The amplification steps were performed in triplicate for each point and were repeated using three independent cDNA preparations. The levels of expression of rhodopsin, rod arrestin and of other markers of retinal degeneration were tested and found to be in accordance with the age and genotype analyzed, thus validating our RNA preparations.

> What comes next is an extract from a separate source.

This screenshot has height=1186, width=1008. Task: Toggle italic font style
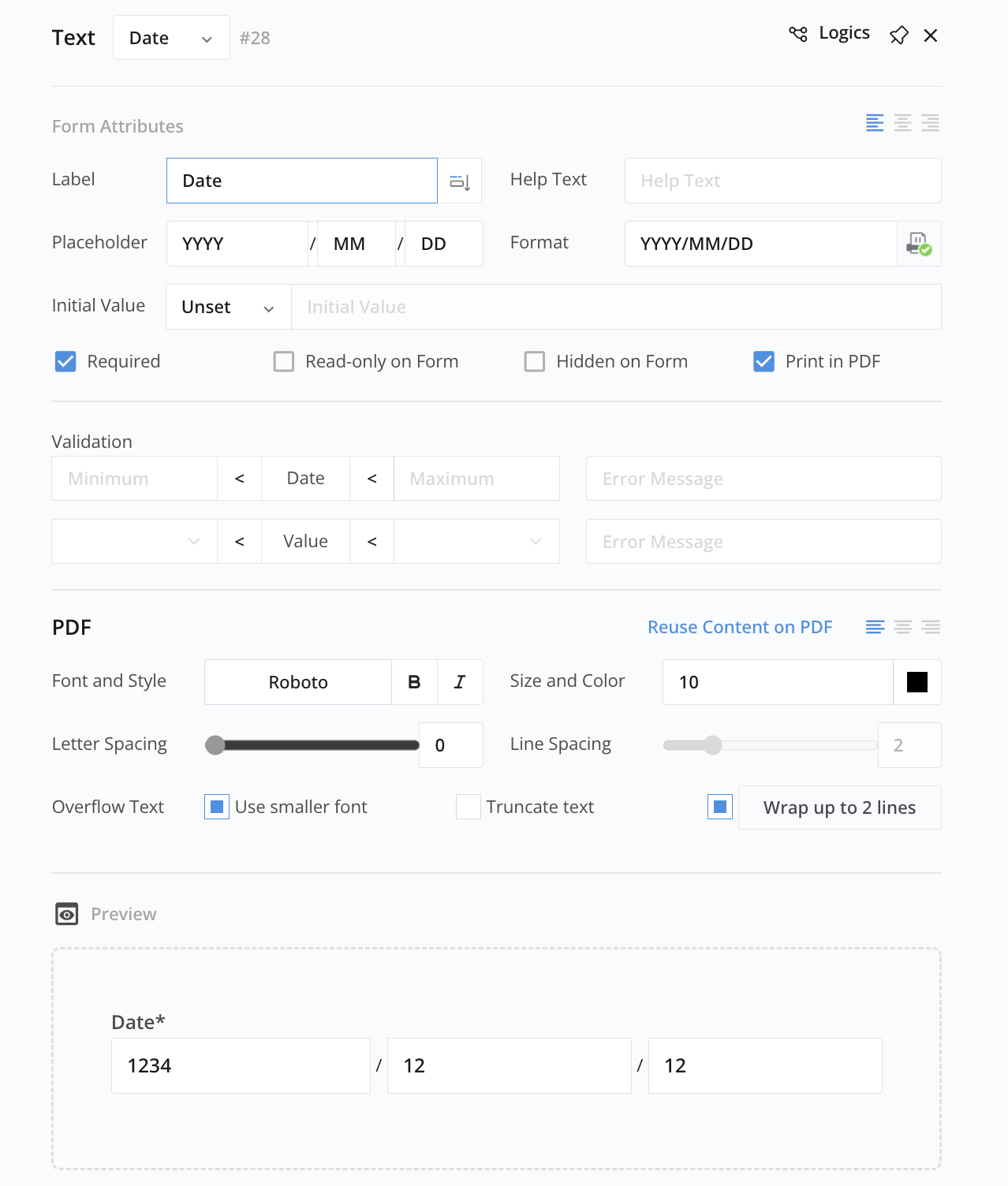460,682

Protein extraction and western blotting
rd1 and control mice were killed at PN1, PN8, PN15, PN21, and PN35 (3 animals per age and strain). Eyes were immediately enucleated, and retinas dissected within 2 min in sterile PBS. Retinas were then homogenized in a lysis buffer containing 50 mM Tris-HCl pH 7.5, 1 mM PMSF, 1 mM EDTA, 1 mM dithiothreitol, 1% Triton X-100, 1X mixture of protease inhibitors, 45 μg/ml TLCK, 1 mM sodium fluoride, and 1 mM sodium orthovanadate. Protein concentrations were estimated by Bradford's technique . Proteins were shock-frozen and maintained at -80 °C until analysis. Proteins were further diluted 1:1 in sample buffer (final concentrations: 10 mM Tris-HCl pH 8, 1 mM EDTA, 20 mM dithiothreitol, 3% SDS, 10% glycerol, 0.1% bromophenol blue, 4 M urea) and heated at 50 °C for 45 min. Proteins (10 μg/lane) were separated by 10% SDS-PAGE gel electrophoresis containing 4 M urea, and transferred onto nitrocellulose membranes. Membranes were blocked with PBS, 0.1% Tween 20, 3% nonfat dry milk and 5% horse serum overnight at 4 °C and then incubated with anti-GLAST antibody (1:15000) for 2 h at room temperature. Membranes were then washed and incubated with the appropriate horseradish peroxidase-labeled secondary antibody (1:15000; Jackson ImmunoResearch Laboratories, West Grove, PA) for one hour at room temperature. Antibody binding was visualized by Enhanced Chemiluminescence detection system (ECL+, Amersham, Arlington Heights, IL) as recommended by the manufacturer. To ensure that equal quantities were loaded in each lane, membranes were stripped and subsequently reprobed with monoclonal anti-α-tubulin antibody (1:500; T5168, Sigma, Saint Louis, MO). Band intensities were quantified by scanning densitometry using Phoretix 1D software (Phoretix International, Newcastle-upon-Tyne, UK).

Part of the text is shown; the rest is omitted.